The conclusion to the paper is that “SCREENED will move beyond the current state-of-the-art of in vitro assays evaluating effects of EDs on the thyroid function.” It is unclear what the SCREENED thyroid model represents from what is described in the paper. The SCREENED thyroid organoid culture model has never been published before making it difficult to rationally project what it will be useful for.

As mentioned in the paper “one of the key shortcomings of organoids is the lack of standardization” which underlines the need for standards in organoid cultures. The paper reviews briefly, if at all, results from proteomic and high-throughput RNA sequencing studies of human thyroid tissue. This could form the basis of a molecular standard for human thyroid tissue. A cellular standard might be the different types of cells in the organoid model vs human thyroid tissue. A histological or anatomic standard might be the structural architecture and physical dimensions of structures (follicle size) in the organoid model vs human thyroid tissue. A functional or physiologic standard might be how the organoid responds to say TSH exposure or other physiologic stimulus. Standards to define human thyroid tissue are important when one is considering how to effectively replicate it, as we do not have the option to do a rescue experiment in humans.

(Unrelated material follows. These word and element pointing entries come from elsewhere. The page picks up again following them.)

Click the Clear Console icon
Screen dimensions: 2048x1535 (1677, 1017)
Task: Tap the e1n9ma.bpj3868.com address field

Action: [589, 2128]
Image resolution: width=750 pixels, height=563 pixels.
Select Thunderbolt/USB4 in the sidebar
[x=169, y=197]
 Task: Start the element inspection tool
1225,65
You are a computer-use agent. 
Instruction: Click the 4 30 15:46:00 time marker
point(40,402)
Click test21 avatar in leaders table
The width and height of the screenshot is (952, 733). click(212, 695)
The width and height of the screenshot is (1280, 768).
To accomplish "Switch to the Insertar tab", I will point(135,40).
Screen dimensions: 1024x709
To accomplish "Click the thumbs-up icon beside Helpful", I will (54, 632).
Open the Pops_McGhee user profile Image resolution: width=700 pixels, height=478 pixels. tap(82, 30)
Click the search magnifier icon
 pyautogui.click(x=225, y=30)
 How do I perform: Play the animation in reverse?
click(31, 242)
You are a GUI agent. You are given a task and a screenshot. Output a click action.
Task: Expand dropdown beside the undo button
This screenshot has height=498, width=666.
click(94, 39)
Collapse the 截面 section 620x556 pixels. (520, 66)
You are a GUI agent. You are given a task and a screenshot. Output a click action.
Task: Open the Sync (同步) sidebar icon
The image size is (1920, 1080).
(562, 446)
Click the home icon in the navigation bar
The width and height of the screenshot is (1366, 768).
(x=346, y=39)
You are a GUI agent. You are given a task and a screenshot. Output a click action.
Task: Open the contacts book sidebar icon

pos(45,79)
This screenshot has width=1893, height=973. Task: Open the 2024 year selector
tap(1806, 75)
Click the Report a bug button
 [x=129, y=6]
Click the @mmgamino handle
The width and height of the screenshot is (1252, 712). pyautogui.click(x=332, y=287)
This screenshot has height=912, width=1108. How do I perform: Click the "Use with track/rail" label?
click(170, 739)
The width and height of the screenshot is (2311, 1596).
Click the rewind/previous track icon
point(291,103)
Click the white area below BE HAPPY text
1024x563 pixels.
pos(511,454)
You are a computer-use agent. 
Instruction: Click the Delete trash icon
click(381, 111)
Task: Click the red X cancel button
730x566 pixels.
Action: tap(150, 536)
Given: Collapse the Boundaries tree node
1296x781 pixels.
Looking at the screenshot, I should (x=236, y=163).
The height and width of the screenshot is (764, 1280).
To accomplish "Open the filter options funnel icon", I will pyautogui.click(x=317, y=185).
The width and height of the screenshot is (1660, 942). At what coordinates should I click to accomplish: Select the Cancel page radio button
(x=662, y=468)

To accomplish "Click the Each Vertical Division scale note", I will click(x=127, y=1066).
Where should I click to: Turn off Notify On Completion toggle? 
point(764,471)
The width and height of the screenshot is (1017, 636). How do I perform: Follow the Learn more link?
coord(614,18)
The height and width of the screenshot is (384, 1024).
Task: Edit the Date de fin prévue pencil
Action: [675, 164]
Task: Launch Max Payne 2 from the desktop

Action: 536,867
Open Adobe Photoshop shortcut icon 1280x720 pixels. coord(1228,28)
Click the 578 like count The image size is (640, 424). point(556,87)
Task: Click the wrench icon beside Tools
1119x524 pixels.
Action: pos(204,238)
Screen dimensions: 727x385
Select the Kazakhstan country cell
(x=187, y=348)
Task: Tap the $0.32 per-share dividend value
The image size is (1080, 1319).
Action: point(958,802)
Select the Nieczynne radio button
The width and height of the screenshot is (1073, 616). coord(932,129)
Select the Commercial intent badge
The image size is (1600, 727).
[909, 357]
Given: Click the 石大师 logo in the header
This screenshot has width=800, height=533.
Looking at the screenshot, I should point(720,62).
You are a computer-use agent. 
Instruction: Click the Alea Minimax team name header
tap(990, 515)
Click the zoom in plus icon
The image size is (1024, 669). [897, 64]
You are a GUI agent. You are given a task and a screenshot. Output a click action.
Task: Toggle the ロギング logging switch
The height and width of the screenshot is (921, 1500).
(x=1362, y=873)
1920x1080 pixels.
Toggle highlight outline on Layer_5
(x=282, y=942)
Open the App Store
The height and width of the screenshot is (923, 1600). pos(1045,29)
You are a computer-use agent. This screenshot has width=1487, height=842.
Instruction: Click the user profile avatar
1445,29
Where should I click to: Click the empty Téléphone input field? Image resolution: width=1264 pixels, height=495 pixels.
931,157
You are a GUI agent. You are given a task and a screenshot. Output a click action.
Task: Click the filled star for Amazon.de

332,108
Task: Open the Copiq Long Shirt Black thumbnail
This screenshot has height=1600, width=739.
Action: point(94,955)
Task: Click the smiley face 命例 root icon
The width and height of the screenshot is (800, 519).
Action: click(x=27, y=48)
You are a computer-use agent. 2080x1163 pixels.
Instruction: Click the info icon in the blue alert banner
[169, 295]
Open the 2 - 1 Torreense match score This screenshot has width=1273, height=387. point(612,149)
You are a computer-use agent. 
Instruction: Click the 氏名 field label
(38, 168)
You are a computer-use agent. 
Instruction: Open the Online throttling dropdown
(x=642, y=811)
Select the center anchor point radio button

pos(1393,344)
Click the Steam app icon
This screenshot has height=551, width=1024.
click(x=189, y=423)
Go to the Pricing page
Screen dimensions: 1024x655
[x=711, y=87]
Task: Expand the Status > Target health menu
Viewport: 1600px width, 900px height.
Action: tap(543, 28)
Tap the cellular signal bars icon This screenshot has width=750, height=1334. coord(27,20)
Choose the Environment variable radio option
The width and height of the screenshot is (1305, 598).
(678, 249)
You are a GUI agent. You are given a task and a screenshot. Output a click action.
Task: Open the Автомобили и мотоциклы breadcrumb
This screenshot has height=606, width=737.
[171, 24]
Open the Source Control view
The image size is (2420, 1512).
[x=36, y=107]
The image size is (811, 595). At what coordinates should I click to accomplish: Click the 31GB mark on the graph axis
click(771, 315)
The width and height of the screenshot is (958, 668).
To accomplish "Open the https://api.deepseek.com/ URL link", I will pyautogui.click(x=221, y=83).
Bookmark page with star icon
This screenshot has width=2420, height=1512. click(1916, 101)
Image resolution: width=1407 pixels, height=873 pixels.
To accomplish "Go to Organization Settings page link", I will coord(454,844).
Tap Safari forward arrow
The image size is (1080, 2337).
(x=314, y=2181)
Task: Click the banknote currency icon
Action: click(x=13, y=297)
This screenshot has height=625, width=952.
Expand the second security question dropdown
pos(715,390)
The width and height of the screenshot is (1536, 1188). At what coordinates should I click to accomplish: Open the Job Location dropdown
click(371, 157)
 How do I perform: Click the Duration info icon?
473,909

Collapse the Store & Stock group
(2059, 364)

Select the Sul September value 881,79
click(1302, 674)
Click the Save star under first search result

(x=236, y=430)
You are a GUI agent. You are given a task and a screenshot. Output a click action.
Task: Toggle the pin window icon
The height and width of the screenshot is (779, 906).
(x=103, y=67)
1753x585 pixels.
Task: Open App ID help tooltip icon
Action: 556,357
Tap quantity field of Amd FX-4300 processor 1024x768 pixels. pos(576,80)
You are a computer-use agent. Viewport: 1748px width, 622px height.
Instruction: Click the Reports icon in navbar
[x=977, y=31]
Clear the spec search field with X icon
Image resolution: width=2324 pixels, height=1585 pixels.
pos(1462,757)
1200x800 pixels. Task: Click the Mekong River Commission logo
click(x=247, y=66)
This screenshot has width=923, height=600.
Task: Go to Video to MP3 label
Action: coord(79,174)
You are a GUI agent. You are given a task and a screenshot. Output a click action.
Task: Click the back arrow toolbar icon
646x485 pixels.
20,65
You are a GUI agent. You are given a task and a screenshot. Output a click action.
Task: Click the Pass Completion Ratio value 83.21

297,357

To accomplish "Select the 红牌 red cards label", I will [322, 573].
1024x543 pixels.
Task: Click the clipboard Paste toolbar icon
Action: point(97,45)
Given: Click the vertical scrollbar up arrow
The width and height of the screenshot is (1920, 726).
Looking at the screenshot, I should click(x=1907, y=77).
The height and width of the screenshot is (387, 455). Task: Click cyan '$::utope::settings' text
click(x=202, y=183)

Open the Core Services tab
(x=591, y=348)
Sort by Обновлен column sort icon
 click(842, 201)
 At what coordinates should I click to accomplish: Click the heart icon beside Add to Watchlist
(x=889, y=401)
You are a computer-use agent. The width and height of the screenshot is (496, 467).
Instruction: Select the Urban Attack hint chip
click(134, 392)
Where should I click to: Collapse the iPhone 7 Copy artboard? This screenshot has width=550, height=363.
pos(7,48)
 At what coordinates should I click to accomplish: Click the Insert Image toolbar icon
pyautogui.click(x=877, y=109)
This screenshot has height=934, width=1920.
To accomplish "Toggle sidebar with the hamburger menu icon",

With proteomics and high throughput RNA studies there can be very minor changes noted across the multitude of targets and the question will be, is that a product of the culture system and how cells adapt and function in that system or a result that would have meaning for thyroid tissue in vivo. The verification of an organoid system to established thyroid tissue standards would elucidate the weaknesses or shortcomings of the three different 3D human thyroid organoid models proposed, as well as giving depth and support for any results that come out of experiments using these systems

This is an exciting area of research and I would encourage the authors to submit an article which takes a systematic approach to known thyroid tissue literature and expression databases to outline the architectural, physiologic, cellular, and molecular standards to which a 3D thyroid organoid culture should be held. The International Journal of Molecular Sciences does not have limits to data bases submitted, so it would be possible to present patterns of protein and RNA expression that are similar across different thyroid samples, rather than just naming the top three proteins as these are not likely to be the only targets of studies done on these organoid culture systems.

Author Response

Reply: We have provided a further clarification on the in vitro models that we would like to develop in the SCREENED project.

We have now added a new section and complemented the original section on proteomics and transcriptomics with a more thorough review of the current literature on the topic.

Round 2

Reviewer 1 Report

The authors have responded to all my remarks.